Thank you for your comments.

> If one were looking at this like a referee one would be questioning an
> author who seems to like to use a 30 year old version of Fortran.
> There are three revisions since 1977. Fortran 90 introduced a lot
> of matrix operations which are never mentioned.

I have written that I know Fortran 77 only and I have mentioned that
the newer versions are available. If you are interested why, the
answer is simple - I have switched to C++ long ago.

You can find my comments Fortran vs. C++ here

http://evgenii.rudnyi.ru/doc/misc/fortran.txt

but we do have to agree on this. Taste differs.

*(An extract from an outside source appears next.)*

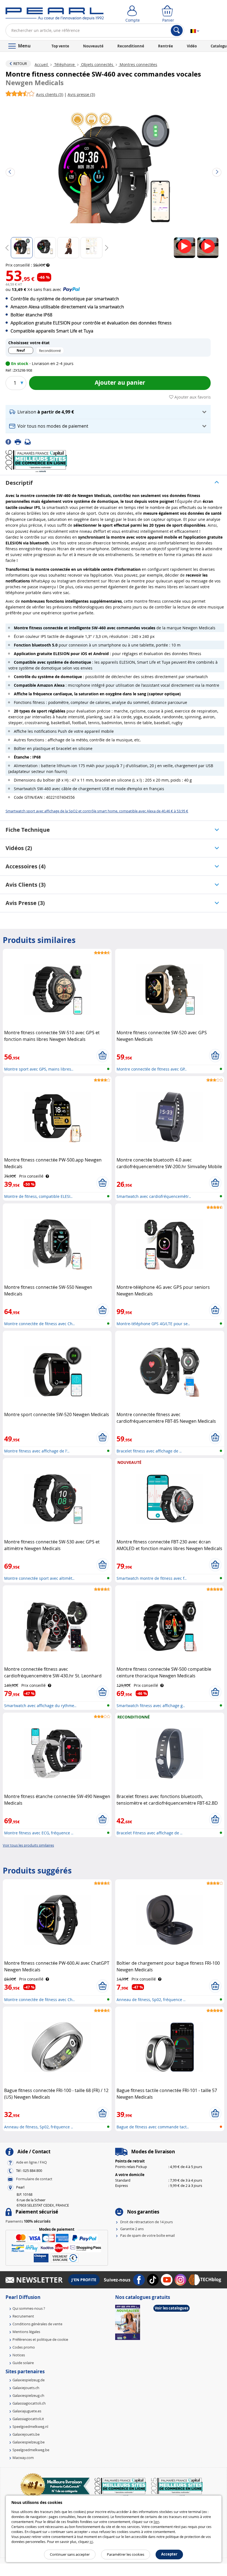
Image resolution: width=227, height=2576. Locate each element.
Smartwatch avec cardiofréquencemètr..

> When an author goes out of the way to "think old" one wonders how much
> of the rest of the material has the same attributes.

I would appreciate if you will be more specific here.

> Both a good implementation of an interpreter and of Fortran 90 are free
> to use the best available subroutine libraries for their purposes. The
> GNU successor to G77 may or may not have reached the maturity of using
> a highly optimized run time for matrix multiply.

Is Intel Fortran good? If you want it to, I will compile the code with
it the next week.

By the way, g95 produces exactly the same results as g77 with this
code. If you could donate the code in newer Fortran, please. It would
be my pleasure to compile it and compare timing.

> There is also the question of the intended audience for an introductory
> text and whether that audience should be treated to content which is so
> dated.

I am not sure I understand you. Do you mean that NumPy, C, C++ and
ATLAS are outdated?

> In a fast skim I noticed some comments on memory issues. I did not
> notice comments on the issues of size scaling when the matrix fits in the
> cache memory and when it does not. When it does not then is the issue of
> subscript order that may or may not be cache friendly. The advice that
> good subroutine packages deal with such issues is good. One would like
> some indication of the problem they address even if the full technical
> nature of the solution is not given. Keeping such a discussion both
> accurrate and introductory is not easy.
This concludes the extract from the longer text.